И я пришел к мысли, что разлом [rupture], о котором я говорил, то есть разлом между античным миром и миром модерным, был разломом гражданской религии. Из-за разговоров об античной демократии мы в конце концов забываем, что она была системой гражданской религии. Афины — это одна большая гражданская религия. Доказательством этого служит тот факт, что философия началась с Сократа, то есть со смертного приговора за пренебрежение гражданской религией. Рим был наиболее успешной гражданской религией, но в тот самый момент, когда императора лишили божественного статуса, римская гражданская религия, сама республика как сакральная вещь начала слабеть, и неслучайно, что христианство подхватило эту эстафету. Христианство не принесло с собой некой другой гражданской религии, оно принесло разделение между кесарем и Богом. Оно породило возможность зияния бесконечного, которое ставит под угрозу земной град. На следующем этапе, согласно Руссо, возникнут государство, суверенность, демократия. Но в ходе этого процесса гражданская религия оказывается чем-то невозможным. И мы находимся ровно в этой ситуации.

БС: Чтобы увязать то, что я сказал, я хочу вернуться к вопросу о связи вежду верой и уверенностью. И прежде всего чтобы уточнить, что я, как и ты, несомненно, думаю, что вера не может быть сведена к уверенности и исчислимости. И в то же время то, что Вебер называл расколдовыванием, рационализацией и секуляризацией, является трансформацией силы веры в фидуциарную инструментальность и, следовательно, в систему уверенности. И именно это ведет к недоверию [discrédit], что я как раз и утверждаю в книге «Неверие и недоверие» [Mécréance et discrédit]. Тем самым оказывается возможен процесс расколдовывания, причем именно по той причине, что христианский ноэсис [noèse], точнее, ноэсис монотеистической, — то, что обычно называют «духовностью», — связывается с буквой, становится зависим от буквы, становится буквенным, или буквальным [à la lettre]. Ты, кстати говоря, употребляешь это выражение: «Бог в буквальном смысле» [Dieu à la lettre]. И я думаю, что коренной вопрос состоит в том, чтобы заново наполнить смыслом фармакологический вопрос о букве. Буква — это фармакон. И постольку, поскольку она является фармаконом, вера может выродиться в исчислимую уверенность. Что как раз и происходит в момент рождения капитализма из протестантизма, как показал Вебер.  

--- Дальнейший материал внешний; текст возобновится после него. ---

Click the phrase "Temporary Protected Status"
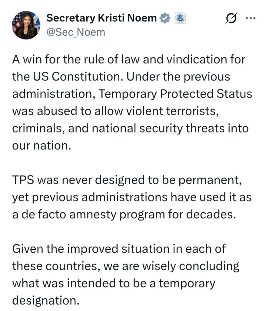This screenshot has width=269, height=311. (x=176, y=94)
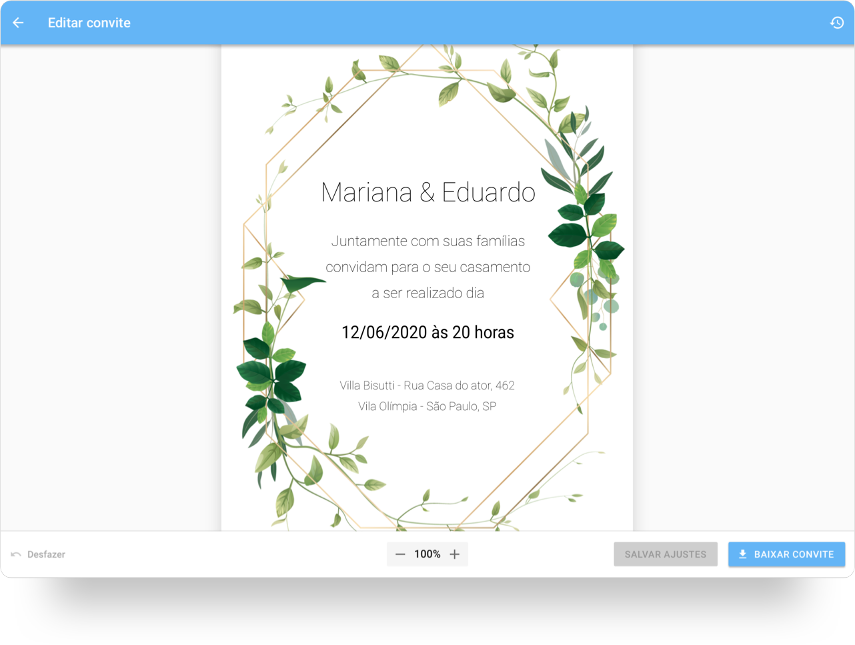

Ставя этот вопрос, я хотел бы вернуться к тому, что ты сказал о Канте, к онтологическому доказательству и бесконечности. На протяжении веков философия, двигаясь в русле своей «онто-теологической» судьбы, определялась вопросом о доказательстве бытия Бога — даже если это не греческий вопрос, иначе говоря, даже если он не был у истока философии. Если философия может избавиться от этого вопроса, — что как раз и позволяет мне считать, что вопрос о том, почему мы не христиане, не является философским, — то именно потому, что он не стоял перед философией в момент ее исторического явления (хоть он был-таки поставлен очень скоро), его не было среди ее «изначальных условий». Мы же, в свою очередь, прошли через смерть Бога. Ты подчеркиваешь, что христианство является опытом смертности в наиболее радикальном смысле этого слова, что мне представляется некоторым смещением [décalage]: я всегда считал, что христианство принадлежит онто-теологии, которая как раз-таки порывает с трагическим — трагической эпохой греков, где были смертные, бессмертные и «бренные» [périssables], как говорит Хайдеггер. Я всегда считал, что забвение трагического, — то есть ничем не устранимой смертности смертных, бесповоротной смертности, — забвение, начинающееся на этот раз именно с Платона, то есть здесь, в самом истоке философии, было катастрофой. И это привело к противопоставлению души и тела и, следовательно, к метафизике, каковая и есть в основе своей система оппозиций, покоящаяся на этой исходной оппозиции, — которая, следовательно, с самого начала подготавливает возможность того, что философия станет христианской и монотеистической, равно как и подготавливает возможность вопроса о доказательстве бытия Бога.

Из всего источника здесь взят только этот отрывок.